Brazil’s Bolsonaro seeks to capitalize on rivals’ corruption charges

BRASILIA, (Reuters) – Brazil’s front-running far-right presidential candidate Jair Bolsonaro rallied his supporters yesterday with a message of a clean break from the past, hopeful that charges filed against two of his rivals in recent days will consolidate his support among voters fed up with rampant graft.

Bolsonaro, a former army captain, is running on an anti-graft, law-and-order campaign. He labels his opponents from the Workers Party (PT) and the Brazilian Social Democracy Party (PSDB) as criminals who took part in corruption.

“We’re going to sweep the leaders of these parties into the dustbin of history,” Bolsonaro told several thousand backers at a rally in a working class suburb of Brasilia. “Brazil cannot stand another government by the PT or PSDB.”

Bolsonaro then kicked into the crowd an inflatable doll portraying jailed former president and PT founder Luiz Inacio Lula da Silva.

Lula, who easily leads election polls, is banned from running due to a graft conviction. With Lula out, Bolsonaro leads with 20 percent voter support.

PSDB candidate Geraldo Alckmin and likely PT presidential contender Fernando Haddad are struggling to gain traction and are in the single digits.

Both have had corruption charges filed against them this week, which they deny.

Congressional deputy Major Olimpio, a campaign manager for Bolsonaro in Sao Paulo, said those charges “exposed what is obvious” and reinforced Bolsonaro as the clean candidate.

Bolsonaro is going after a key demographic of roughly one-third of voters that tell pollsters they will nullify their ballots or not vote for anyone, highly disillusioned with politics-as-usual after years of investigations that exposed stunning levels of graft.

Major Emilio Kerber, a shaven-head active duty Air Force officer who is running for Congress, said that Bolsonaro “represents the anger of Brazilians with political corruption.”

“He is the only candidate who can break clean with the traditional give-and-take politics that we are tired of,” Kerber said at Wednesday’s rally.

Bolsonaro is facing charges of his own at the Supreme Court for allegedly inciting hate and rape. He says he has done nothing wrong and the charges are politically motivated.

Earlier on Wednesday, Brazilian state prosecutors accused Alckmin of taking 10 million reais ($2.4 million) in illegal campaign funding.

The charges are civil and not criminal, and must be accepted by a judge before going to trial.

Alckmin’s campaign in an emailed response denied any wrongdoing on the part of the candidate and accused the prosecutors of having political motivations as they filed charges just a month ahead of the election.

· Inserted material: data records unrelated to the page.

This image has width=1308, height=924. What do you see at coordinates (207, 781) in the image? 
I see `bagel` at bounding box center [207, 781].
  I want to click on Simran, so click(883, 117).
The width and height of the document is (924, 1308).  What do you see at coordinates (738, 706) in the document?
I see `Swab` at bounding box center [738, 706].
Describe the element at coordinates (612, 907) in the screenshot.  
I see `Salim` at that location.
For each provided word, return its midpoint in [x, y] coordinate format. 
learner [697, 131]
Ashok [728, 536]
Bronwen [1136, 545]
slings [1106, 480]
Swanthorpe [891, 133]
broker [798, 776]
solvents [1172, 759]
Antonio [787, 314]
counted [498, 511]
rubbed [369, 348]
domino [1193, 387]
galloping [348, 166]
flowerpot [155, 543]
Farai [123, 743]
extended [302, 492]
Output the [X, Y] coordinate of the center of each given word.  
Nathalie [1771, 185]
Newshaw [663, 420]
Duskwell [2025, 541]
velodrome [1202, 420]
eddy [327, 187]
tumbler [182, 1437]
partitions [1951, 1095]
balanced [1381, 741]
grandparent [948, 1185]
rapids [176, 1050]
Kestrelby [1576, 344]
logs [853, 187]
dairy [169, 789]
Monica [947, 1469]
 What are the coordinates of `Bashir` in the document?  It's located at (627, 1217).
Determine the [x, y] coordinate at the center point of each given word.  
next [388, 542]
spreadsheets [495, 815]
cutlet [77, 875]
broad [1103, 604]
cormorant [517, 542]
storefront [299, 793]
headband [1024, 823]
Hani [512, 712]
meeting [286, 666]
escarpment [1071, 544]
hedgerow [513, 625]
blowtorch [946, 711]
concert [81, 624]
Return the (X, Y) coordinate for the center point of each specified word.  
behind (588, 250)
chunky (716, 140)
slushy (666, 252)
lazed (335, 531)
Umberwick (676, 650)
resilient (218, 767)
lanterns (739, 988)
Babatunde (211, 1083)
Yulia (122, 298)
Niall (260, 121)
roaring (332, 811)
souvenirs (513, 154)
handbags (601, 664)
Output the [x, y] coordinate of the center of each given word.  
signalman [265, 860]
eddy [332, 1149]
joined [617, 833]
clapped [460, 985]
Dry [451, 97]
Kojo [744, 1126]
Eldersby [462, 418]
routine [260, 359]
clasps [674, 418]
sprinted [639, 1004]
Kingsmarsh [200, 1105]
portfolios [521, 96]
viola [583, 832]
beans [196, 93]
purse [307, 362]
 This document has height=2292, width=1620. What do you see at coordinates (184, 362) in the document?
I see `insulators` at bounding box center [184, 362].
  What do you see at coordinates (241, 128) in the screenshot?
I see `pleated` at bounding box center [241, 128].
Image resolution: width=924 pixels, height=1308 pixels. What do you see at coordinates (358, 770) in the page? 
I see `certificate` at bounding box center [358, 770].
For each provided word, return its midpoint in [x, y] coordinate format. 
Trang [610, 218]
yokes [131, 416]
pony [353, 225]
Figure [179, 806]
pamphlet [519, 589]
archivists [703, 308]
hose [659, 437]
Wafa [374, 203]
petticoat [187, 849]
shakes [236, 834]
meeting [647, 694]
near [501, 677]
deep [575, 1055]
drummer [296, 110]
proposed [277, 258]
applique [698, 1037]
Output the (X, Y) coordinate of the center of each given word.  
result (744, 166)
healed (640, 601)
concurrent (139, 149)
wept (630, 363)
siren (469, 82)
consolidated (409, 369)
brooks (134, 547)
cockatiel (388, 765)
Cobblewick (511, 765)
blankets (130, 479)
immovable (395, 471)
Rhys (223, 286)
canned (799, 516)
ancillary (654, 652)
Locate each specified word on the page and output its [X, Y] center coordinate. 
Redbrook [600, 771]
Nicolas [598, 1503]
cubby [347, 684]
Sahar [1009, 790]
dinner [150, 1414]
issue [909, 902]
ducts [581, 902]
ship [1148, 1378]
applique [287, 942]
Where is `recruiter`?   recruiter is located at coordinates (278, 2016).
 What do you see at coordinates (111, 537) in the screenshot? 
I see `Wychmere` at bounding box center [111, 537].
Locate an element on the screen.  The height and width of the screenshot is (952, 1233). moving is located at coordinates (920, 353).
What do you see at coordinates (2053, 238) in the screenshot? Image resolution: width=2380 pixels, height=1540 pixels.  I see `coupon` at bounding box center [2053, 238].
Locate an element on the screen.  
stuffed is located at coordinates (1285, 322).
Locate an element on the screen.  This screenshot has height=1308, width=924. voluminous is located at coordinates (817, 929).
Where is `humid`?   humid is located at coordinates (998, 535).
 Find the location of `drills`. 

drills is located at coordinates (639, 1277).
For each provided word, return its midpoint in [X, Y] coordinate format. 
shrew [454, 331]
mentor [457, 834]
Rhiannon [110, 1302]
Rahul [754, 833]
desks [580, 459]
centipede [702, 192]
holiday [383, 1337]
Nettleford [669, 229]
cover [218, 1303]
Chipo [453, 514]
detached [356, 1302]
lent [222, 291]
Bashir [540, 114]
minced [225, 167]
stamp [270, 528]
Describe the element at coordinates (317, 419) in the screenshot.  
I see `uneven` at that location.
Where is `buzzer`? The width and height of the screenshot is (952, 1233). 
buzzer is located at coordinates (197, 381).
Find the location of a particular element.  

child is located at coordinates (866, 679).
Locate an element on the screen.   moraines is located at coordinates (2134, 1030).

Prosecutors accuse Alckmin of taking campaign funds from Odebrecht SA, a scandal-plagued construction conglomerate, when he was running for governor of Sao Paulo state in 2010 and again in 2014.

The charges are unlikely to halt Alckmin’s campaign. Under Brazilian law, a politician can only be barred from running if convicted of a crime that is upheld on appeal, which cannot possibly occur before next month’s vote.

On Tuesday, Haddad was charged with corruption by state prosecutors in Sao Paulo, charges he denied.

The accusations against Haddad centre on alleged payments of debts related to his campaign for mayor of Sao Paulo in 2012 made by a construction company the following year. The charges must be accepted by a judge to go to trial.